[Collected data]
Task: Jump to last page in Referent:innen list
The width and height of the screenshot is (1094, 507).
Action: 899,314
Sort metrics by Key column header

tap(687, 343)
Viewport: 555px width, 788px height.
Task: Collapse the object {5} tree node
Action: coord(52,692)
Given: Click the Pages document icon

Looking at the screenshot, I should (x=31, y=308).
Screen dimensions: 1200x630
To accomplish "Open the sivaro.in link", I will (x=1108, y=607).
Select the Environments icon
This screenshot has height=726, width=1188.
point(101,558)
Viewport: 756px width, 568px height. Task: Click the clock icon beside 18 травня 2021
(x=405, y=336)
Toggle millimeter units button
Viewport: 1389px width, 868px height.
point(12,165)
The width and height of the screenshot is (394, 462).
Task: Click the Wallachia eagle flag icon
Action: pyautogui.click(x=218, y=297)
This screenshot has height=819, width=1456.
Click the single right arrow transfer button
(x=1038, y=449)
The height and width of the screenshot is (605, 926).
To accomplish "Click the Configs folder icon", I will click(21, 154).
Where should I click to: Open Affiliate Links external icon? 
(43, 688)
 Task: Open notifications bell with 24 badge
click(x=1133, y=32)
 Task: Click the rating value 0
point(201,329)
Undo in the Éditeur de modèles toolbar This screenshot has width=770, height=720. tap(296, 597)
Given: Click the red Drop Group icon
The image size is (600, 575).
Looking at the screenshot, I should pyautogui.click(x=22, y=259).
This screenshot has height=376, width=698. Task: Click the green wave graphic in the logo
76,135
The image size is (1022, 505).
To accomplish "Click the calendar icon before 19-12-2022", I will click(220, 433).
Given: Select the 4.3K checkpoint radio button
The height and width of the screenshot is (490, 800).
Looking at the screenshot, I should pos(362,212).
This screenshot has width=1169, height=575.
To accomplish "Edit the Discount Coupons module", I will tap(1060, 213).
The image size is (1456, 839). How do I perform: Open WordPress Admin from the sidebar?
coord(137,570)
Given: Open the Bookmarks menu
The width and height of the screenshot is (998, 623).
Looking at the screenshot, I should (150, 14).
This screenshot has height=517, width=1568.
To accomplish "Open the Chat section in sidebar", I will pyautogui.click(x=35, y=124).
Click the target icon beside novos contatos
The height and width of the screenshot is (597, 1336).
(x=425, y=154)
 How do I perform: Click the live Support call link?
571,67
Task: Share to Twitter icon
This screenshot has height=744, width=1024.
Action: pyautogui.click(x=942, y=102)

## Work instructions
The reply must repeat all of the records precisely.

## Answer to this problem
Task: Jump to last page in Referent:innen list
The width and height of the screenshot is (1094, 507).
Action: 899,314
Sort metrics by Key column header

tap(687, 343)
Viewport: 555px width, 788px height.
Task: Collapse the object {5} tree node
Action: coord(52,692)
Given: Click the Pages document icon

Looking at the screenshot, I should (x=31, y=308).
Screen dimensions: 1200x630
To accomplish "Open the sivaro.in link", I will (x=1108, y=607).
Select the Environments icon
This screenshot has height=726, width=1188.
point(101,558)
Viewport: 756px width, 568px height. Task: Click the clock icon beside 18 травня 2021
(x=405, y=336)
Toggle millimeter units button
Viewport: 1389px width, 868px height.
point(12,165)
The width and height of the screenshot is (394, 462).
Task: Click the Wallachia eagle flag icon
Action: pyautogui.click(x=218, y=297)
This screenshot has height=819, width=1456.
Click the single right arrow transfer button
(x=1038, y=449)
The height and width of the screenshot is (605, 926).
To accomplish "Click the Configs folder icon", I will click(21, 154).
Where should I click to: Open Affiliate Links external icon? 
(43, 688)
 Task: Open notifications bell with 24 badge
click(x=1133, y=32)
 Task: Click the rating value 0
point(201,329)
Undo in the Éditeur de modèles toolbar This screenshot has width=770, height=720. tap(296, 597)
Given: Click the red Drop Group icon
The image size is (600, 575).
Looking at the screenshot, I should pyautogui.click(x=22, y=259).
This screenshot has height=376, width=698. Task: Click the green wave graphic in the logo
76,135
The image size is (1022, 505).
To accomplish "Click the calendar icon before 19-12-2022", I will click(220, 433).
Given: Select the 4.3K checkpoint radio button
The height and width of the screenshot is (490, 800).
Looking at the screenshot, I should pos(362,212).
This screenshot has width=1169, height=575.
To accomplish "Edit the Discount Coupons module", I will tap(1060, 213).
The image size is (1456, 839). How do I perform: Open WordPress Admin from the sidebar?
coord(137,570)
Given: Open the Bookmarks menu
The width and height of the screenshot is (998, 623).
Looking at the screenshot, I should (150, 14).
This screenshot has height=517, width=1568.
To accomplish "Open the Chat section in sidebar", I will pyautogui.click(x=35, y=124).
Click the target icon beside novos contatos
The height and width of the screenshot is (597, 1336).
(x=425, y=154)
 How do I perform: Click the live Support call link?
571,67
Task: Share to Twitter icon
This screenshot has height=744, width=1024.
Action: pyautogui.click(x=942, y=102)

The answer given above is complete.